= Illinois Criminal Justice Information Authority =

The Illinois Criminal Justice Information Authority (ICJIA) is a quasi-independent State of Illinois agency that is active in facets of criminal justice other than direct law enforcement. The Authority works with agencies across all sectors of the criminal justice system.

==Description==
As of 2021, the ICJIA characterizes its work into four silos of responsibility:

- Federal and State grants – The ICJIA, as a quasi-independent agency, is the application instrument of record in applying for financial cash flows to Illinois criminal justice. These cash flows primarily come from the United States Department of Justice and are paid through the CJIA to organizations throughout the state.

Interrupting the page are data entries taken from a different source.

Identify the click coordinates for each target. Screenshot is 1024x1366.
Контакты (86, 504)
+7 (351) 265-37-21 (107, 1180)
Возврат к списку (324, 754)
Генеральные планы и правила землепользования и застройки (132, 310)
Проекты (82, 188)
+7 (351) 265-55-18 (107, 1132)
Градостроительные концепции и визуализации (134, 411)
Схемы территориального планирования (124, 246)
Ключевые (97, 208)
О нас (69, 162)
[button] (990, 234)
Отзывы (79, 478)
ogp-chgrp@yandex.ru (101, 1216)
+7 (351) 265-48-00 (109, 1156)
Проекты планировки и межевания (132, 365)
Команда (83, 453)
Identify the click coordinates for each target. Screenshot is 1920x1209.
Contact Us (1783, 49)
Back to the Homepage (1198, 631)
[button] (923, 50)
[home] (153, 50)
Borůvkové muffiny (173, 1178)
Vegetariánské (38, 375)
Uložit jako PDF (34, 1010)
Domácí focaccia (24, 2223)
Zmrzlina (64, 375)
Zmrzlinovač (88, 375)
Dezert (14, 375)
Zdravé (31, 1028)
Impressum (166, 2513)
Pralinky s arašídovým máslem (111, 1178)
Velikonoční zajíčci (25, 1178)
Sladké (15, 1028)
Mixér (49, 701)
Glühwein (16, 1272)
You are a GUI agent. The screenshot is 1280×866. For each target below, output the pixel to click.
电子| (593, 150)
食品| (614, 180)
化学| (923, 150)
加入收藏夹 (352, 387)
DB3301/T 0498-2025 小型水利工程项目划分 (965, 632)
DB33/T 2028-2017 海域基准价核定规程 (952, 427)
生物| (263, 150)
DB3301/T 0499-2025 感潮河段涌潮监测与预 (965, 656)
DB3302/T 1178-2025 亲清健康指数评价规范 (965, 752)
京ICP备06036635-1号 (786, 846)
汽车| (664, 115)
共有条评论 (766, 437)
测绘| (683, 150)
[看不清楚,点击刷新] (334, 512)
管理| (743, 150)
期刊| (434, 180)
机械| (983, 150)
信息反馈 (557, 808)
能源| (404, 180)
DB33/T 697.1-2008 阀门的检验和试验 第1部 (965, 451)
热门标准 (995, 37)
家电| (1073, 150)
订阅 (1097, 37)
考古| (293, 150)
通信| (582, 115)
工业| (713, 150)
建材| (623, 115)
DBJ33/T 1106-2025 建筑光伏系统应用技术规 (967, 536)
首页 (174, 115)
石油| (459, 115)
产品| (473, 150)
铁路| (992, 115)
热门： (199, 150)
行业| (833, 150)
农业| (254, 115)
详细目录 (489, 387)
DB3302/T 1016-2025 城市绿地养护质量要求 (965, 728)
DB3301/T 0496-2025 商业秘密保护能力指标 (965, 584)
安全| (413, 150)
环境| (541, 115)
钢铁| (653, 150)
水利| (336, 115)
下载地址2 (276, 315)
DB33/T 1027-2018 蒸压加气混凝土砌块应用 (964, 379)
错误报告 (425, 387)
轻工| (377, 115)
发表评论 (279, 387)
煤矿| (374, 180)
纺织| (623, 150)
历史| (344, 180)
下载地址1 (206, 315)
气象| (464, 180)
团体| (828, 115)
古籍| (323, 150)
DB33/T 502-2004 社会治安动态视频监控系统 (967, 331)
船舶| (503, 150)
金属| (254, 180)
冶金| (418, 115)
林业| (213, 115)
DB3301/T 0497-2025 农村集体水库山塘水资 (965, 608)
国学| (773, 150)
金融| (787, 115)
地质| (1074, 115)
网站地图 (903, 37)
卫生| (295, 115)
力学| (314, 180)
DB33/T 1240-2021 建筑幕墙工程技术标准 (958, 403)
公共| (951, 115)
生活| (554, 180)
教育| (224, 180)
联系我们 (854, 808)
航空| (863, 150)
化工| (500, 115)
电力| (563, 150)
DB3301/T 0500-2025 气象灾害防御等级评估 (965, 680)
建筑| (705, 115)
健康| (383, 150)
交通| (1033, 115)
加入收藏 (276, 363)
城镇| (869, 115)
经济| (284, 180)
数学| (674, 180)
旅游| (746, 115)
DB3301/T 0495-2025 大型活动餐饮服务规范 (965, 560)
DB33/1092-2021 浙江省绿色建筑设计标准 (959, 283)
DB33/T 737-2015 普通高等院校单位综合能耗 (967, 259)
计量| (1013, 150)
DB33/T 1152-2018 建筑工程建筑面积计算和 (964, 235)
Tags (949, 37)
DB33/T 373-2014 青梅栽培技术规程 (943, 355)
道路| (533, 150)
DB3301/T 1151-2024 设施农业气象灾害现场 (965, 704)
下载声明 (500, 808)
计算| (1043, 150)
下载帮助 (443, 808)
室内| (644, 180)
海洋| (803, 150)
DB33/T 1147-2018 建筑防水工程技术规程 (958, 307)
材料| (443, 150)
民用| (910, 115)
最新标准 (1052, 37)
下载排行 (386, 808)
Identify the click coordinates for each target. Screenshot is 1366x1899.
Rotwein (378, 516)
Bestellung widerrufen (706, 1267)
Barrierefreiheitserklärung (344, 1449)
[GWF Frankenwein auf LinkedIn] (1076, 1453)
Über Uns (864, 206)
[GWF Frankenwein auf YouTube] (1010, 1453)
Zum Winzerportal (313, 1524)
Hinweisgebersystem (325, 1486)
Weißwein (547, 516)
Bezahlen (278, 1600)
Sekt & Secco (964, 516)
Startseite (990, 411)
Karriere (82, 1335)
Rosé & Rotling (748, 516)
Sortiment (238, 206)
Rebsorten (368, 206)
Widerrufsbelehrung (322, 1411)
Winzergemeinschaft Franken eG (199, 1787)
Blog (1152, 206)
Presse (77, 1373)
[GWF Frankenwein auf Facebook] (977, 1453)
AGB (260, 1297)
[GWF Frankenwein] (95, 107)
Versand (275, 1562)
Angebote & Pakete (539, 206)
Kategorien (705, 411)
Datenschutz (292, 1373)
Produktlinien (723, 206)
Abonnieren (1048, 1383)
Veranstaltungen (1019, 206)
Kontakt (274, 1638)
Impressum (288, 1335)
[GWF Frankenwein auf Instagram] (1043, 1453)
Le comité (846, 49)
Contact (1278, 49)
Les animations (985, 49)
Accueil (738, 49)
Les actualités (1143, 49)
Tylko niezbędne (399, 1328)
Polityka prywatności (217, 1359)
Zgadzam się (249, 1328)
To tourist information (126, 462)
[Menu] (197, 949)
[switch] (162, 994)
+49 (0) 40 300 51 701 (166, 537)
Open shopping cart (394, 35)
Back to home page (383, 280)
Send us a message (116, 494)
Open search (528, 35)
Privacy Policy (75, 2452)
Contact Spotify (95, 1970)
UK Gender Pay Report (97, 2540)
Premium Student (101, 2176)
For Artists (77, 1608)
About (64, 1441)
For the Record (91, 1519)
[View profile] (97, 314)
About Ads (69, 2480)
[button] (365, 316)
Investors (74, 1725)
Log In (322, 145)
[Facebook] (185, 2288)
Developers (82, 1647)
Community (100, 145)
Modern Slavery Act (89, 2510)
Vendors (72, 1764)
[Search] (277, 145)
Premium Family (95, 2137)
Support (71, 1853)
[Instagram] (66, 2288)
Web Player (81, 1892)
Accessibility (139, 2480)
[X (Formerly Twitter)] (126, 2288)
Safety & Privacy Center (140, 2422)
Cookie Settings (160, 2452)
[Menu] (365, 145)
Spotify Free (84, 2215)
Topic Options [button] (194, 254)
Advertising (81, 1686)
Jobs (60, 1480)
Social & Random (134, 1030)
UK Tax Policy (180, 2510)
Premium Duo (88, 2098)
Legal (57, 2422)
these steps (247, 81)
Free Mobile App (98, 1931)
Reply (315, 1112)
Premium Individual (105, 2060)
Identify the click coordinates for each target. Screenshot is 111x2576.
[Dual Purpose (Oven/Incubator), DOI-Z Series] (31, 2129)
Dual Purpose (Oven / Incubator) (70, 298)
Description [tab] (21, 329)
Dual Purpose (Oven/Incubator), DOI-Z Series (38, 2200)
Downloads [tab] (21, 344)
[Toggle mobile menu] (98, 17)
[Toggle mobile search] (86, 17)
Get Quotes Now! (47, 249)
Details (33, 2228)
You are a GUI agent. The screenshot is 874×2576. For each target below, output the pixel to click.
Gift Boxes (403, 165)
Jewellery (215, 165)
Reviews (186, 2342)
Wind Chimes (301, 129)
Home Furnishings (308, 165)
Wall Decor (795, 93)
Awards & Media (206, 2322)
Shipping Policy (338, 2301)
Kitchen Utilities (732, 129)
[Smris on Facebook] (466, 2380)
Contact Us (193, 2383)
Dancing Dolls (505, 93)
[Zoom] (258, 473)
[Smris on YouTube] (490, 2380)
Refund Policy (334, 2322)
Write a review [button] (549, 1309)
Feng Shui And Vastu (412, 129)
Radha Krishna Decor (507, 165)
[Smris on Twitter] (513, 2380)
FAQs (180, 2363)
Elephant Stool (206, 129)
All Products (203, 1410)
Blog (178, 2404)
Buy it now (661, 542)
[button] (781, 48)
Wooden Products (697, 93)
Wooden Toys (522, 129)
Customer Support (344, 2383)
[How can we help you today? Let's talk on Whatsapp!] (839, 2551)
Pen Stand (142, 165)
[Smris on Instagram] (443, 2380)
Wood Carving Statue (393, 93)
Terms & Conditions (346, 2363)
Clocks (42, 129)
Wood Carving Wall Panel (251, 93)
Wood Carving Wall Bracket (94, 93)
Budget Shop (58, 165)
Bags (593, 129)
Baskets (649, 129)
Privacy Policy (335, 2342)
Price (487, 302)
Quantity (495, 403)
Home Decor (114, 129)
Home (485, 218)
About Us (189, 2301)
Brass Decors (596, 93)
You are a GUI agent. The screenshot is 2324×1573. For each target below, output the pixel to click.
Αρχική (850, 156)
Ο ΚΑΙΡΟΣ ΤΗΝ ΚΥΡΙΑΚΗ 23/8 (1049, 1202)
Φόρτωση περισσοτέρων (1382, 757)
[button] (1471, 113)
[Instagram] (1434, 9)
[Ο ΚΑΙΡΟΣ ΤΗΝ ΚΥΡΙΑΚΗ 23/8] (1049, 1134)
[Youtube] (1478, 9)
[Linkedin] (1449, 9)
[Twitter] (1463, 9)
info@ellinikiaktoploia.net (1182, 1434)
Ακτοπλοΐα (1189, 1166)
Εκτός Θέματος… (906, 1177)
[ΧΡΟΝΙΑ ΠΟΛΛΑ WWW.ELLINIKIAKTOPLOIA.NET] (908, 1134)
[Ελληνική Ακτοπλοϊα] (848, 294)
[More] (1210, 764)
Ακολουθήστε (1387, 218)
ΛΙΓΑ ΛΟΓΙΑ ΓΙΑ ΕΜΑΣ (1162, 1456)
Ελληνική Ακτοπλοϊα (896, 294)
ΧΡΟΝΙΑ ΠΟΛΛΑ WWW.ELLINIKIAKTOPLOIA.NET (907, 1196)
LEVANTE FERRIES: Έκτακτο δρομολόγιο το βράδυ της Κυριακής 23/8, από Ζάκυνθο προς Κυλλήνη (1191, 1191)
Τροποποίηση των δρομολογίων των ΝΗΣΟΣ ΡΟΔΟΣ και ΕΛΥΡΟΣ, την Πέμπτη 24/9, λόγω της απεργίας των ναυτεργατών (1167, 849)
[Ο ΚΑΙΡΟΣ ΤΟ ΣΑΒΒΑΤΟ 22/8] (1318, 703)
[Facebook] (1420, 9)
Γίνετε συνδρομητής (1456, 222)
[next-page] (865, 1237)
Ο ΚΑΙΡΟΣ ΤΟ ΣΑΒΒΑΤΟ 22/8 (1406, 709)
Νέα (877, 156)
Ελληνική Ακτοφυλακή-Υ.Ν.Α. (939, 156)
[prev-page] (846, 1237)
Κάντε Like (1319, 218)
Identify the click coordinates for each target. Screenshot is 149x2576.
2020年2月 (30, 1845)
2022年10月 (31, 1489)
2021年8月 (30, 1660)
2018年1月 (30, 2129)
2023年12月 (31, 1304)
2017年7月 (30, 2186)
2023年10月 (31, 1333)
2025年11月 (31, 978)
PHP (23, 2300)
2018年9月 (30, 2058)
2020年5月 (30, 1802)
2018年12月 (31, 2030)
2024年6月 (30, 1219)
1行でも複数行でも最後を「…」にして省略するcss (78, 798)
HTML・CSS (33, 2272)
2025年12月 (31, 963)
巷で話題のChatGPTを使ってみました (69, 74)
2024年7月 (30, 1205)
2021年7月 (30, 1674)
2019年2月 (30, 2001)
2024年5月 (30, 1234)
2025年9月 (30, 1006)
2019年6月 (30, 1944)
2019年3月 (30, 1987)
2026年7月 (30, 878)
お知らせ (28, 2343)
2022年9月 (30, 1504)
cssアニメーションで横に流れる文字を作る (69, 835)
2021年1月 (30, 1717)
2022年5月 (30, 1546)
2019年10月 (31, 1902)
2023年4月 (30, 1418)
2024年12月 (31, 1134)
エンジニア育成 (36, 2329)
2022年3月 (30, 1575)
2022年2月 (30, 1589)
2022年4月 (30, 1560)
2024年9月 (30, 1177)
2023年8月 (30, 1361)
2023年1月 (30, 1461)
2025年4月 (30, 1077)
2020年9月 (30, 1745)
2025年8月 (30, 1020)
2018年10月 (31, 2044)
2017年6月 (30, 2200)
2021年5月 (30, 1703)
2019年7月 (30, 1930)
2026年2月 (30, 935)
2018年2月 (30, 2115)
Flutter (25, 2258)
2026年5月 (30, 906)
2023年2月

- Research and Analysis – The ICJIA is directed to serve as a Statistical Analysis Center for the compilation of reliable statewide criminal justice data. An arm of the ICJIA, the Research and Analysis unit, compiles and tabulates data to gather pictures of arrest and conviction trends and victim services needs.

- Adult Redeploy – The ICJIA is directed to help the Illinois circuit courts reduce burdens on those facets of Illinois criminal law that carry out residential punishment. Local court programs, such as drug court and mental health court, backstopped by professional support personnel who follow professional protocols, can sometimes divert a defendant from being sentenced to jail or prison into a pathway of counseling and community-based health management. The ICJIA provides data-based information services, and some financial assistance, for these support personnel. This, in turn, reduces burdens on the Illinois Department of Corrections and the county jails.

- Family Violence Coordinating Councils – The ICJIA, in a manner similar to Adult Redeploy, provides data support for professionals operating institutional and community responses to family violence and domestic violence in Illinois.
===Current status===
The ICJIA was created by the Illinois General Assembly in 1982. The Illinois Criminal Justice Information Act is Illinois statutory law, classified as 20 ILCS 3930. The ICJIA is based in Chicago, Illinois.